Start of Records supplied

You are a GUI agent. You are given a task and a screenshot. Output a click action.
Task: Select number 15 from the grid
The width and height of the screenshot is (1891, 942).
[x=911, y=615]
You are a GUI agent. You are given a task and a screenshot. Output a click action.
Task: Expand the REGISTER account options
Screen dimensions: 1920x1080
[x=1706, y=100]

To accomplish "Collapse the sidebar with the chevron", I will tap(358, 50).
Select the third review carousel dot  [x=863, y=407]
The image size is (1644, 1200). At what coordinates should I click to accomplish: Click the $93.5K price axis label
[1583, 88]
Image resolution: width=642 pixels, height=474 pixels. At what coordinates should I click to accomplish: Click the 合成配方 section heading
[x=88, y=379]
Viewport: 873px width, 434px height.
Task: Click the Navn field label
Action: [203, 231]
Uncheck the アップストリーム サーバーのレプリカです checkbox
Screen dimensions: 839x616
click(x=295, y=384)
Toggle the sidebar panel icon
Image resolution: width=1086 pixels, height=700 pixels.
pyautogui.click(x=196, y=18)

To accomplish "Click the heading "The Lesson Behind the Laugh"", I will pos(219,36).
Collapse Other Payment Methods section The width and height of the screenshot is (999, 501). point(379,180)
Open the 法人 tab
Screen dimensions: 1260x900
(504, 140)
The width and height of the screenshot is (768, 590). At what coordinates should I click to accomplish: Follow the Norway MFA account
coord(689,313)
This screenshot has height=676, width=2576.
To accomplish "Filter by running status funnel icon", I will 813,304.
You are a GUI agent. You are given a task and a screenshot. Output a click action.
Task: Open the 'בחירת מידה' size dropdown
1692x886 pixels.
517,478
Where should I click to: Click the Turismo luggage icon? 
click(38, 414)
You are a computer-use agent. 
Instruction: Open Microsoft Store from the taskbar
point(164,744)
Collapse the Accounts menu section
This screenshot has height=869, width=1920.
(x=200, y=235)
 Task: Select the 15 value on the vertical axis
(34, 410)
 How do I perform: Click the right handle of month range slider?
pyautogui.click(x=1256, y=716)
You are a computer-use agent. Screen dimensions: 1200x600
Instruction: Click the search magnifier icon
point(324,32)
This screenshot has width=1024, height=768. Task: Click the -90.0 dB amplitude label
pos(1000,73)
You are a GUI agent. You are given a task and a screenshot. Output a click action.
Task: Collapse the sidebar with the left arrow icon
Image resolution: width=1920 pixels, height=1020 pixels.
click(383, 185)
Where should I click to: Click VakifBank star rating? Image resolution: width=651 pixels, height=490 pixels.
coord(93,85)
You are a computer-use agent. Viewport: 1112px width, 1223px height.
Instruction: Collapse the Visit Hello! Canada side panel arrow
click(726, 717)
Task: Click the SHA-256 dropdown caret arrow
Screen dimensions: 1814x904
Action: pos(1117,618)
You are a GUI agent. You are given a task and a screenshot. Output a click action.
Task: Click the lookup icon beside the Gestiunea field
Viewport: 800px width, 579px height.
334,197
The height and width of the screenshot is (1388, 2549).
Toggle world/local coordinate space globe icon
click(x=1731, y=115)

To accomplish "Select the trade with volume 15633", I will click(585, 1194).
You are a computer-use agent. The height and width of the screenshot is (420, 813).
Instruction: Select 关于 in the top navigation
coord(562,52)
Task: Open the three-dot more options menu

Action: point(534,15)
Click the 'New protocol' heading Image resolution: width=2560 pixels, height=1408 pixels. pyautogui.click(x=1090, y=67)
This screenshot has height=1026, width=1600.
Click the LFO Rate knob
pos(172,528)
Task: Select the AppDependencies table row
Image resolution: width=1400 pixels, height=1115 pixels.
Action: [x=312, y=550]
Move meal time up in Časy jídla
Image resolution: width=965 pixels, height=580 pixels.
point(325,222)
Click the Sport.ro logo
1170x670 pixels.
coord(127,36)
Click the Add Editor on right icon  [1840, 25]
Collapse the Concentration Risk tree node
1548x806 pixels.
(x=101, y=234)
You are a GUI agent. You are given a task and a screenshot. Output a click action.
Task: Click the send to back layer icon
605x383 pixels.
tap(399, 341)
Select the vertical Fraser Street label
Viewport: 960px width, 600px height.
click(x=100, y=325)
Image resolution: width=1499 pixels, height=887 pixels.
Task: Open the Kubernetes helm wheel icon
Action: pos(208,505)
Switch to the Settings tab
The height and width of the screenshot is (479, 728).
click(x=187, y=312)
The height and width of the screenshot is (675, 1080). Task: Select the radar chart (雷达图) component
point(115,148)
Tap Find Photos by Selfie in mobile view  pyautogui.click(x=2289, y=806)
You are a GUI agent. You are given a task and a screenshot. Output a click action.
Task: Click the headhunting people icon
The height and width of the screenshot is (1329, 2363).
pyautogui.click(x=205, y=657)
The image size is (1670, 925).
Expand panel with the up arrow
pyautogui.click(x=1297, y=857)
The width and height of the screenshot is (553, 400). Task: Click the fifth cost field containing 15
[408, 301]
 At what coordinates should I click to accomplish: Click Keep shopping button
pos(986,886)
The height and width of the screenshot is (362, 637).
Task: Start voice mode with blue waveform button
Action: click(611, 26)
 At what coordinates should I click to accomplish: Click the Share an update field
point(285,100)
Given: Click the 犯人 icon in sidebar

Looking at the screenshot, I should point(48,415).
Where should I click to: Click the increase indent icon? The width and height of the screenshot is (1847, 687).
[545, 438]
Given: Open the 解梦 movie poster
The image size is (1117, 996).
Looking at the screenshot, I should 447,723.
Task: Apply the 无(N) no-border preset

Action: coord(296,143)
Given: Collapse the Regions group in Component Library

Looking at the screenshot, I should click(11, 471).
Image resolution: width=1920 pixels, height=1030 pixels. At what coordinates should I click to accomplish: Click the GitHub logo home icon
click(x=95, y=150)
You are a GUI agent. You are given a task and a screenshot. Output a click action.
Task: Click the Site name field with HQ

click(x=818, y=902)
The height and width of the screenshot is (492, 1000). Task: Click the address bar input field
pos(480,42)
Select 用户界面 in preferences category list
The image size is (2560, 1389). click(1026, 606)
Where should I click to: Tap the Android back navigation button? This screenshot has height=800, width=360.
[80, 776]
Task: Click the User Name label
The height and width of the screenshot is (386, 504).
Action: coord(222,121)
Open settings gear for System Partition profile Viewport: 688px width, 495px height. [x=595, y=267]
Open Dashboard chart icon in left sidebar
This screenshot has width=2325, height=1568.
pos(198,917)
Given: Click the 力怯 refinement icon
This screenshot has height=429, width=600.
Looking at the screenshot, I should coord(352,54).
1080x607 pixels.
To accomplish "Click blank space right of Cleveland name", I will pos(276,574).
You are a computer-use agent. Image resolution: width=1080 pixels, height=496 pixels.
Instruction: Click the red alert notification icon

End of Records supplied

Work instructions
Reproduce all of the data above verbatim, line for line, from start to finish.

Solution for this problem
You are a GUI agent. You are given a task and a screenshot. Output a click action.
Task: Select number 15 from the grid
The width and height of the screenshot is (1891, 942).
[x=911, y=615]
You are a GUI agent. You are given a task and a screenshot. Output a click action.
Task: Expand the REGISTER account options
Screen dimensions: 1920x1080
[x=1706, y=100]

To accomplish "Collapse the sidebar with the chevron", I will tap(358, 50).
Select the third review carousel dot  [x=863, y=407]
The image size is (1644, 1200). At what coordinates should I click to accomplish: Click the $93.5K price axis label
[1583, 88]
Image resolution: width=642 pixels, height=474 pixels. At what coordinates should I click to accomplish: Click the 合成配方 section heading
[x=88, y=379]
Viewport: 873px width, 434px height.
Task: Click the Navn field label
Action: [203, 231]
Uncheck the アップストリーム サーバーのレプリカです checkbox
Screen dimensions: 839x616
click(x=295, y=384)
Toggle the sidebar panel icon
Image resolution: width=1086 pixels, height=700 pixels.
pyautogui.click(x=196, y=18)

To accomplish "Click the heading "The Lesson Behind the Laugh"", I will pos(219,36).
Collapse Other Payment Methods section The width and height of the screenshot is (999, 501). point(379,180)
Open the 法人 tab
Screen dimensions: 1260x900
(504, 140)
The width and height of the screenshot is (768, 590). At what coordinates should I click to accomplish: Follow the Norway MFA account
coord(689,313)
This screenshot has height=676, width=2576.
To accomplish "Filter by running status funnel icon", I will 813,304.
You are a GUI agent. You are given a task and a screenshot. Output a click action.
Task: Open the 'בחירת מידה' size dropdown
1692x886 pixels.
517,478
Where should I click to: Click the Turismo luggage icon? 
click(38, 414)
You are a computer-use agent. 
Instruction: Open Microsoft Store from the taskbar
point(164,744)
Collapse the Accounts menu section
This screenshot has height=869, width=1920.
(x=200, y=235)
 Task: Select the 15 value on the vertical axis
(34, 410)
 How do I perform: Click the right handle of month range slider?
pyautogui.click(x=1256, y=716)
You are a computer-use agent. Screen dimensions: 1200x600
Instruction: Click the search magnifier icon
point(324,32)
This screenshot has width=1024, height=768. Task: Click the -90.0 dB amplitude label
pos(1000,73)
You are a GUI agent. You are given a task and a screenshot. Output a click action.
Task: Collapse the sidebar with the left arrow icon
Image resolution: width=1920 pixels, height=1020 pixels.
click(383, 185)
Where should I click to: Click VakifBank star rating? Image resolution: width=651 pixels, height=490 pixels.
coord(93,85)
You are a computer-use agent. Viewport: 1112px width, 1223px height.
Instruction: Collapse the Visit Hello! Canada side panel arrow
click(726, 717)
Task: Click the SHA-256 dropdown caret arrow
Screen dimensions: 1814x904
Action: pos(1117,618)
You are a GUI agent. You are given a task and a screenshot. Output a click action.
Task: Click the lookup icon beside the Gestiunea field
Viewport: 800px width, 579px height.
334,197
The height and width of the screenshot is (1388, 2549).
Toggle world/local coordinate space globe icon
click(x=1731, y=115)

To accomplish "Select the trade with volume 15633", I will click(585, 1194).
You are a computer-use agent. The height and width of the screenshot is (420, 813).
Instruction: Select 关于 in the top navigation
coord(562,52)
Task: Open the three-dot more options menu

Action: point(534,15)
Click the 'New protocol' heading Image resolution: width=2560 pixels, height=1408 pixels. pyautogui.click(x=1090, y=67)
This screenshot has height=1026, width=1600.
Click the LFO Rate knob
pos(172,528)
Task: Select the AppDependencies table row
Image resolution: width=1400 pixels, height=1115 pixels.
Action: [x=312, y=550]
Move meal time up in Časy jídla
Image resolution: width=965 pixels, height=580 pixels.
point(325,222)
Click the Sport.ro logo
1170x670 pixels.
coord(127,36)
Click the Add Editor on right icon  [1840, 25]
Collapse the Concentration Risk tree node
1548x806 pixels.
(x=101, y=234)
You are a GUI agent. You are given a task and a screenshot. Output a click action.
Task: Click the send to back layer icon
605x383 pixels.
tap(399, 341)
Select the vertical Fraser Street label
Viewport: 960px width, 600px height.
click(x=100, y=325)
Image resolution: width=1499 pixels, height=887 pixels.
Task: Open the Kubernetes helm wheel icon
Action: pos(208,505)
Switch to the Settings tab
The height and width of the screenshot is (479, 728).
click(x=187, y=312)
The height and width of the screenshot is (675, 1080). Task: Select the radar chart (雷达图) component
point(115,148)
Tap Find Photos by Selfie in mobile view  pyautogui.click(x=2289, y=806)
You are a GUI agent. You are given a task and a screenshot. Output a click action.
Task: Click the headhunting people icon
The height and width of the screenshot is (1329, 2363).
pyautogui.click(x=205, y=657)
The image size is (1670, 925).
Expand panel with the up arrow
pyautogui.click(x=1297, y=857)
The width and height of the screenshot is (553, 400). Task: Click the fifth cost field containing 15
[408, 301]
 At what coordinates should I click to accomplish: Click Keep shopping button
pos(986,886)
The height and width of the screenshot is (362, 637).
Task: Start voice mode with blue waveform button
Action: click(611, 26)
 At what coordinates should I click to accomplish: Click the Share an update field
point(285,100)
Given: Click the 犯人 icon in sidebar

Looking at the screenshot, I should point(48,415).
Where should I click to: Click the increase indent icon? The width and height of the screenshot is (1847, 687).
[545, 438]
Given: Open the 解梦 movie poster
The image size is (1117, 996).
Looking at the screenshot, I should 447,723.
Task: Apply the 无(N) no-border preset

Action: coord(296,143)
Given: Collapse the Regions group in Component Library

Looking at the screenshot, I should click(11, 471).
Image resolution: width=1920 pixels, height=1030 pixels. At what coordinates should I click to accomplish: Click the GitHub logo home icon
click(x=95, y=150)
You are a GUI agent. You are given a task and a screenshot. Output a click action.
Task: Click the Site name field with HQ

click(x=818, y=902)
The height and width of the screenshot is (492, 1000). Task: Click the address bar input field
pos(480,42)
Select 用户界面 in preferences category list
The image size is (2560, 1389). click(1026, 606)
Where should I click to: Tap the Android back navigation button? This screenshot has height=800, width=360.
[80, 776]
Task: Click the User Name label
The height and width of the screenshot is (386, 504).
Action: coord(222,121)
Open settings gear for System Partition profile Viewport: 688px width, 495px height. [x=595, y=267]
Open Dashboard chart icon in left sidebar
This screenshot has width=2325, height=1568.
pos(198,917)
Given: Click the 力怯 refinement icon
This screenshot has height=429, width=600.
Looking at the screenshot, I should coord(352,54).
1080x607 pixels.
To accomplish "Click blank space right of Cleveland name", I will pos(276,574).
You are a computer-use agent. Image resolution: width=1080 pixels, height=496 pixels.
Instruction: Click the red alert notification icon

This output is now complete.